Mr. Fortescue was loquacious and confidential—he said he was fond of riding. Besides his two hours’ ride in Rotten-row, between five and seven in the morning, it was his custom to take a long journey on Sunday through the Middlesex meadows, sometimes as far as the hop-fields in Kent, and to spend his annual holiday upon the saddle, with no luggage but the carpet bag, which he strapped upon the pommel, and with no companions but the feathered choristers in the fields and the sweet odour of the wild flowers and the music of his horse’s hoofs.
Ashbrook thought him a jolly sort of fellow enough, genial and companionable—indeed, he was charmed with his discourse.
He abounded in anecdote, and revealed to their astonished mind much of the arcana and interior machineries of polite society, which are hidden from the uninitiated by a spangled but impenetrable veil.
He knew, or affected to know, a number of notabilities whose names had reached Patty through the medium of her friends, Lady Aveline and Lady Marolyn, and she was therefore under the full impression that Mr. Fortescue was intimately acquainted with many of the leading personages who figured in the fashionable world.

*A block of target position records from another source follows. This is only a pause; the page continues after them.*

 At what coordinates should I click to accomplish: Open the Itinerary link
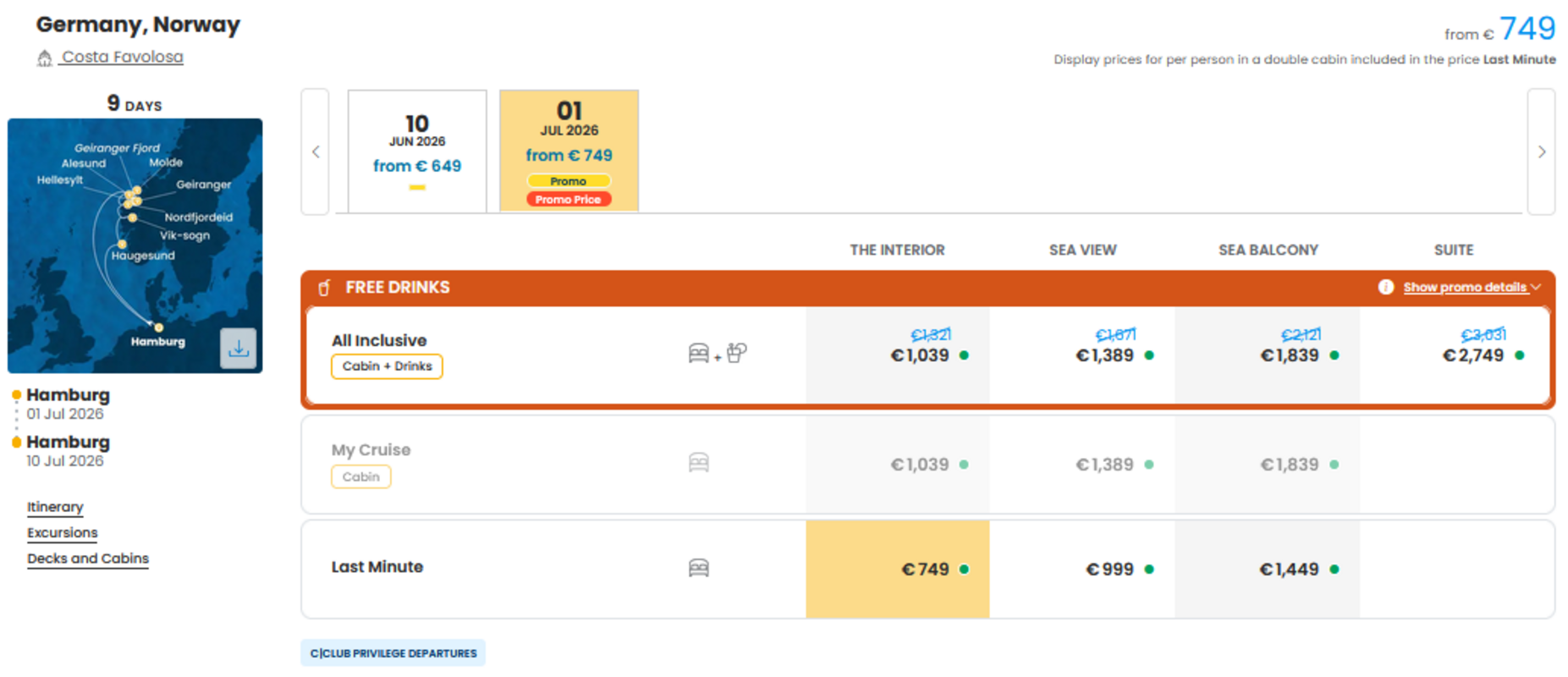pyautogui.click(x=55, y=507)
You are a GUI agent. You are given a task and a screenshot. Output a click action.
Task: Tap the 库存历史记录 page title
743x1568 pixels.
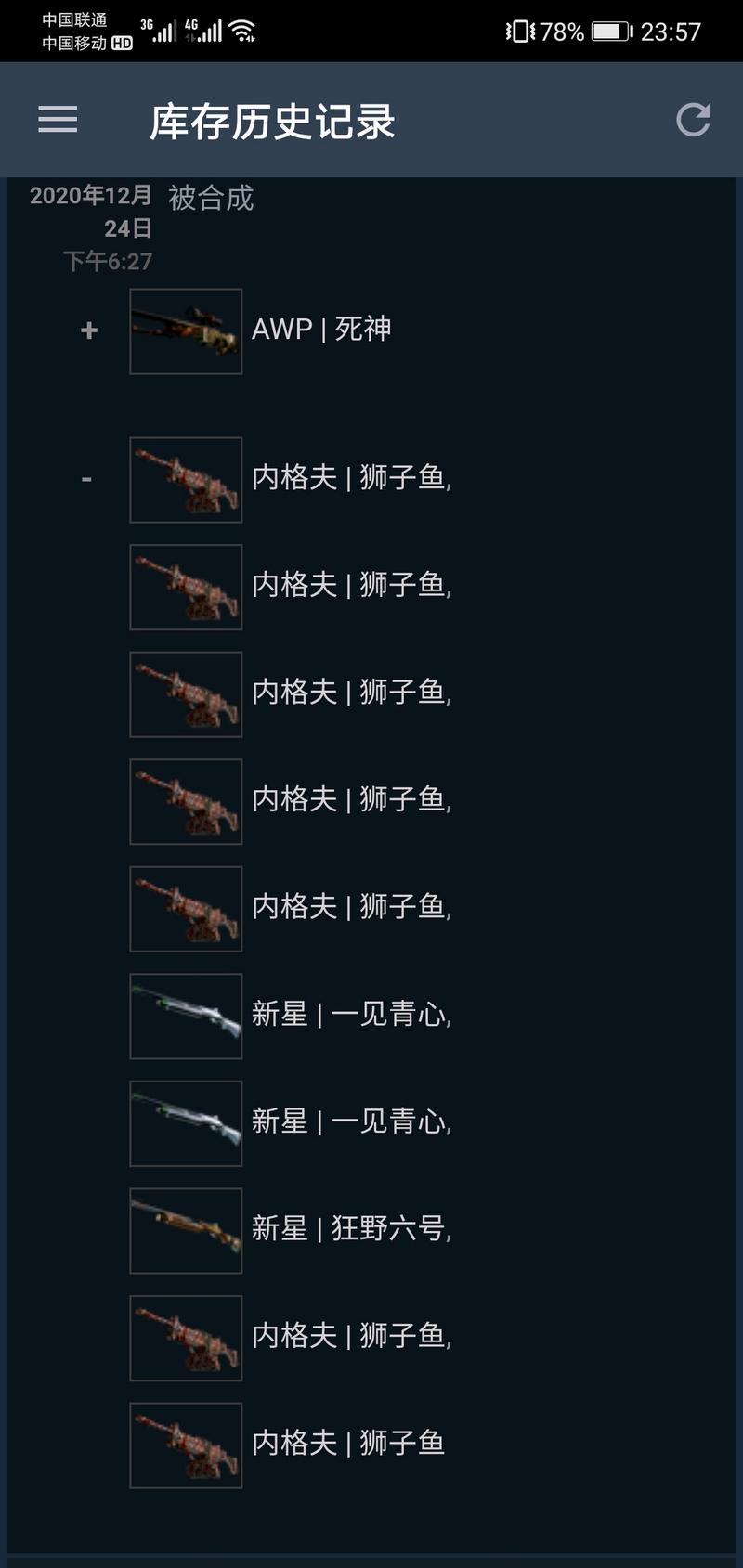272,122
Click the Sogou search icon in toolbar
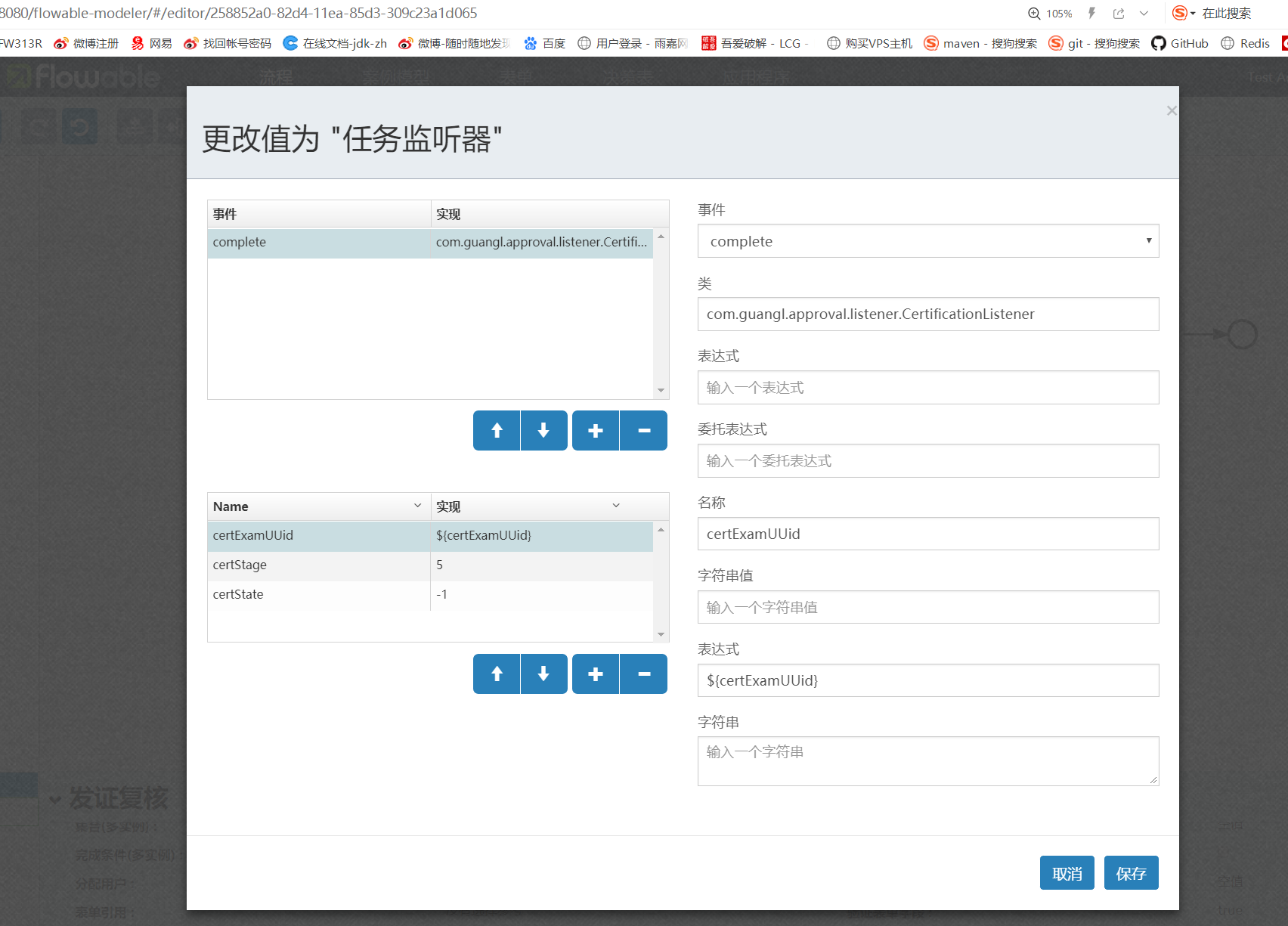1288x926 pixels. [1179, 13]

His manner was engaging, and he was scrupulously polite and respectful.
He hastened to assure his host and hostess that he was ignorant upon many subjects in which they were well versed, by asking them about farming and housewifery, and listened attentively to their explanations. In an incredibly short time he became on excellent terms with the master and mistress of Stoke Ferry, and they would not hear of his leaving on that day or the next.
Joe Doughty was sent round to the “Carved Lion” for the gentleman’s horse, and it was stalled at the farmhouse, carefully groomed, and got ready whenever its master needed it.
Thus matters went on for some days until at length a tacit agreement became established between them that Mr. Erric Fortescue should spend his holidays at Stoke Ferry Farm.
He appeared to be quite charmed with the establishment into which he had been by chance thrown. He went to bed with the linnet, rose with the lark, and breakfasted on fat bacon and home-made bread and butter at half-past seven. His life was one round of pleasure and happiness—so he averred.
After breakfast the horses would be saddled and brought round to the door by Joe, and Mr. Fortescue and Ashbrook would ride over the farm together.